● Data for this task
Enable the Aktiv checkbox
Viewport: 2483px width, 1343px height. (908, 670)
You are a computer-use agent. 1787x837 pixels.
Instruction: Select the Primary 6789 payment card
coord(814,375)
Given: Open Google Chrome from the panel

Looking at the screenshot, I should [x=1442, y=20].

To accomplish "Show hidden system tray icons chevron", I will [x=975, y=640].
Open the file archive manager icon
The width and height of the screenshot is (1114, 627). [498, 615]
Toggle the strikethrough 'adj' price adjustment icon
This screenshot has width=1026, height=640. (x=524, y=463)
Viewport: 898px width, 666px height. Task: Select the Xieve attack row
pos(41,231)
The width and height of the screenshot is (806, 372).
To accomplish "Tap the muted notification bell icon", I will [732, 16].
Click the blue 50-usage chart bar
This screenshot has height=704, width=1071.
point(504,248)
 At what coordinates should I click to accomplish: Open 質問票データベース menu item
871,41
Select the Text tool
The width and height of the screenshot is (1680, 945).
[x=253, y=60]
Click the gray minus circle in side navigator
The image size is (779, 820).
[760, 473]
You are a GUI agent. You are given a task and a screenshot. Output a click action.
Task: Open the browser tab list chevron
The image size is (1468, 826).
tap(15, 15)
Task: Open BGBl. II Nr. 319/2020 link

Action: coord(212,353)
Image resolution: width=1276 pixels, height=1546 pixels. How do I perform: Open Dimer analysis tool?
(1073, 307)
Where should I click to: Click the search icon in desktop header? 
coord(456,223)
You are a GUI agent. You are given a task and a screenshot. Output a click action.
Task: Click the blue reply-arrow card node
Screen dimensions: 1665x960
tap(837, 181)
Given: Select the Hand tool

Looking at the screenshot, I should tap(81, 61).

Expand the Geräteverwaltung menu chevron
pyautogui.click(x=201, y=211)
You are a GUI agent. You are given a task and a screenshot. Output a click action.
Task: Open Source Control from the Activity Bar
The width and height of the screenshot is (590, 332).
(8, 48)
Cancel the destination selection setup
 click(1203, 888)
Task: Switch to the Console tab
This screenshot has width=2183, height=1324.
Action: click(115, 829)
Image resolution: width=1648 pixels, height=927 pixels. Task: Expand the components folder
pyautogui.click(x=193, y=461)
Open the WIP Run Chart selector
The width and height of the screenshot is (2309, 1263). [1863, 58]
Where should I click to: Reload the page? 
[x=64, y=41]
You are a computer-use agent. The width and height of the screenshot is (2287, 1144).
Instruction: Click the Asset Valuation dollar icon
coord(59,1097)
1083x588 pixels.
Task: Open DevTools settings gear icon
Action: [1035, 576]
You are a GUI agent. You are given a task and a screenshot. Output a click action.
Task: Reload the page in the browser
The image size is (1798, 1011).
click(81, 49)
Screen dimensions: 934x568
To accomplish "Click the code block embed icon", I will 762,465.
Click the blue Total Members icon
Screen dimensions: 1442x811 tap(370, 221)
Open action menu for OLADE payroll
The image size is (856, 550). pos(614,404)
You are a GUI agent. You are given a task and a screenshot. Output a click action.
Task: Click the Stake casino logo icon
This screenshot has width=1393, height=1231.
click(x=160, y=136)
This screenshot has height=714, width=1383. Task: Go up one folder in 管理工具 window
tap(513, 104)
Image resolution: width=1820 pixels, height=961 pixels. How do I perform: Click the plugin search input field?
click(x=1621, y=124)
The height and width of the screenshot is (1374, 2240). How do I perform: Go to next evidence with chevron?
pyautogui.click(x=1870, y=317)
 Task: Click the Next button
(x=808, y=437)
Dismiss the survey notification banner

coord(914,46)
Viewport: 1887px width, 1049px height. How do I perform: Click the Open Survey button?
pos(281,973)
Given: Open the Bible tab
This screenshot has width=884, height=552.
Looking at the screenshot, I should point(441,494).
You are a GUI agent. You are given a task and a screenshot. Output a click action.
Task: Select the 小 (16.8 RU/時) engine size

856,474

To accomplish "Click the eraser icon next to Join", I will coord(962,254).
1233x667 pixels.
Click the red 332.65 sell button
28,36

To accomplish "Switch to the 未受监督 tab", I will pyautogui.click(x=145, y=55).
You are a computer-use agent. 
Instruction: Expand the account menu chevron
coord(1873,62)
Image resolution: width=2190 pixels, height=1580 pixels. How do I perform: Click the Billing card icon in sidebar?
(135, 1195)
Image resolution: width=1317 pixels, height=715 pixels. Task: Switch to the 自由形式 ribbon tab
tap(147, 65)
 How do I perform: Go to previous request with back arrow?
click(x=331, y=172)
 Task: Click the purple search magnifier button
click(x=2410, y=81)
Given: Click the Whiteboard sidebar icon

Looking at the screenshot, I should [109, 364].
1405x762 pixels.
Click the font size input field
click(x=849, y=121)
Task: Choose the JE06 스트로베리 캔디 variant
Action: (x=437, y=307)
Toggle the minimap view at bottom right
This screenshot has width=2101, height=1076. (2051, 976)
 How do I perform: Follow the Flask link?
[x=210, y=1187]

● Exercise brief
Search the entries above for "browser". Return every line that has it.

● Response box
Task: Open the browser tab list chevron
Task: Reload the page in the browser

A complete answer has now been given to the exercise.